Hakeem Olajuwon’s Incredible Post Footwork Influenced 1 of the Greatest Crossover Artists in NBA History
Houston Rockets legend Hakeem Olajuwon left one or two opposing big men looking for their dignity with his patented “Dream Shake” and arsenal of moves on the low block. He also served as an inspiration for one of the best crossover men in NBA history.
Steve Francis and Hakeem Olajuwon shared the floor as Rockets teammates, with Dream taking on a mentorship role for the young guard. Perhaps unbeknownst to Olajuwon, Francis relished the chance to learn from the man he emulated in devising one of the best crossovers the NBA has ever seen.
Hakeem Olajuwon carved out a Hall of Fame career with exceptional post moves
Hakeem Olajuwon took one or two ankles in his day. He might have been the craftiest post player in the history of the game.
Olajuwon utilized a series of shimmies and shoulder fakes to create separation from his defenders and get off clean looks. He could turn off either shoulder and finish with both hands, also deploying a deadly fadeaway jumper later in his career.
Dream’s footwork left plenty of centers bamboozled. He convincingly up-faked defenders into the air. Not even strong defensive players like David Robinson could avoid being put on highlight films.
Olajuwon scored close to 27,000 points thanks in part to the “Dream Shake.” Moreover, he inspired generations of players who came after him, including one of his future teammates.
Steve Francis said Olajuwon became the inspiration for his devastating crossover
Steve Francis had the privilege of spending the early part of his NBA career playing with Hakeem Olajuwon, the same man whose enviable body of work on the low block led to the formation of Francis’ crossover.
In a piece for the Players’ Tribune, Francis said he watched Dream operate in the post and focused on his footwork. Although Allen Iverson established himself as a trailblazer for Steve Franchise, the three-time All-Star said his crossover directly resulted from the film study of Olajuwon.
“People probably won’t believe this, but Hakeem was one of the biggest influences on my game when I was a kid. I used to watch his footwork, and I’d imitate him. My crossover? That’s not MJ. That’s not Iverson. That’s Hakeem. Look at my footwork and you’ll see Dream.”–Steve Francis (2018), via the Players’ Tribune
All the hours pouring over tape of Olajuwon paid dividends for Francis.
The 1999 No. 2 overall pick established himself as one of the best point guards in the NBA at the turn of the century, primarily thanks to his incredible shiftiness and devastating crossover.

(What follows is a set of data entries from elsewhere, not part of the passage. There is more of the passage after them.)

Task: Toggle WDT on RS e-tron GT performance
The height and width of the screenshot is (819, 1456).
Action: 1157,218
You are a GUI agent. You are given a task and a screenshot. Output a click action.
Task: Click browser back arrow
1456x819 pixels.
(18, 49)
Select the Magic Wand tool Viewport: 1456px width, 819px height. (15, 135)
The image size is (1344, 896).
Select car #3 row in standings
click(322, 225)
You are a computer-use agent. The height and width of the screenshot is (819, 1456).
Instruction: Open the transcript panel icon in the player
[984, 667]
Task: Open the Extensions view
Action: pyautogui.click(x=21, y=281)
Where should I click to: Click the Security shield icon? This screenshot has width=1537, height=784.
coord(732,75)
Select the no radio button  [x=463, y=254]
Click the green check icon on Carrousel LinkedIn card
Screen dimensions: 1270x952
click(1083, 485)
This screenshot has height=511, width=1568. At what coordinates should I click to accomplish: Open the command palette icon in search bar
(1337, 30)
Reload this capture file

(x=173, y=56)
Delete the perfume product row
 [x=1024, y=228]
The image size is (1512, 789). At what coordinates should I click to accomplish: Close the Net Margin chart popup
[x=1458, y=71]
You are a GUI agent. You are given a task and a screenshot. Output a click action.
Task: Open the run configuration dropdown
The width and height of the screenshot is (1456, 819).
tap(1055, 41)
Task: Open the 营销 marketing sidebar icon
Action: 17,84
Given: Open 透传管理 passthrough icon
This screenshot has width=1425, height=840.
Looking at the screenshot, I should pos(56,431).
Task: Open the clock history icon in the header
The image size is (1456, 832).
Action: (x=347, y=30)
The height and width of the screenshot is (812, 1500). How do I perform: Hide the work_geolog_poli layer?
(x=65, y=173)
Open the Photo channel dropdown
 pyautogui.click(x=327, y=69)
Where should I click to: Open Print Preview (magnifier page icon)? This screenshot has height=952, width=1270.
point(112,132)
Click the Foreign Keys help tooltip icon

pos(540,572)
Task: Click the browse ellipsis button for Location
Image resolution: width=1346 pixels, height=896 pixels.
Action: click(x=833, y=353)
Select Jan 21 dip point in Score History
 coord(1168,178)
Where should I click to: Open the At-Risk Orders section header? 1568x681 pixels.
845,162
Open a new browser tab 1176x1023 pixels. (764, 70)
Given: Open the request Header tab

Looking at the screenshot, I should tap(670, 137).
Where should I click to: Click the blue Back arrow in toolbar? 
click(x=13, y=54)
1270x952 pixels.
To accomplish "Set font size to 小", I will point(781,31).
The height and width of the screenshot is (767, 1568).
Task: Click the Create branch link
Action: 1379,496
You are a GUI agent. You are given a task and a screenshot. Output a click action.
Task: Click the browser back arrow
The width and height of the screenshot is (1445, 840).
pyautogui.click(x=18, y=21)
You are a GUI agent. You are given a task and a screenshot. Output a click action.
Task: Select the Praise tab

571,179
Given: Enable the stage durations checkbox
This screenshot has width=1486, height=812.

Stevie Franchise could change directions on a dime and constantly kept defenders off balance. He routinely left opposing guards in his wake and kept the ball on a string as he slashed to the basket.
Unfortunately for Francis, his best years came as Olajuwon’s career wound down. Still, Dream’s past body of work and the influence on Francis speaks to his reputation as arguably the greatest center in NBA history.
Is Olajuwon the greatest center ever?
Wilt Chamberlain, Bill Russell, Kareem Abdul-Jabbar, and Shaquille O’Neal offer pretty fierce competition to Hakeem Olajuwon in the “greatest center ever” debate. Still, Dream has a strong case.
Olajuwon ranks 17th all-time in value over replacement player. He is a former league MVP with a pair of championship rings. However, the separator could be his defensive resume.
Dream made nine All-Defensive teams and won three block titles. He earned back-to-back Defensive Player of the Year Awards in 1993 and 1994, though his best seasons might have come earlier in his career. Olajuwon led the NBA in defensive win shares in four consecutive seasons from 1987 to 1990.
The Nigerian dominated on the defensive end, and his versatile offensive game inspired guards like Steve Francis. If Olajuwon isn’t the best center ever to grace the hardwood, he is undoubtedly among the most influential.
Stats courtesy of Basketball Reference.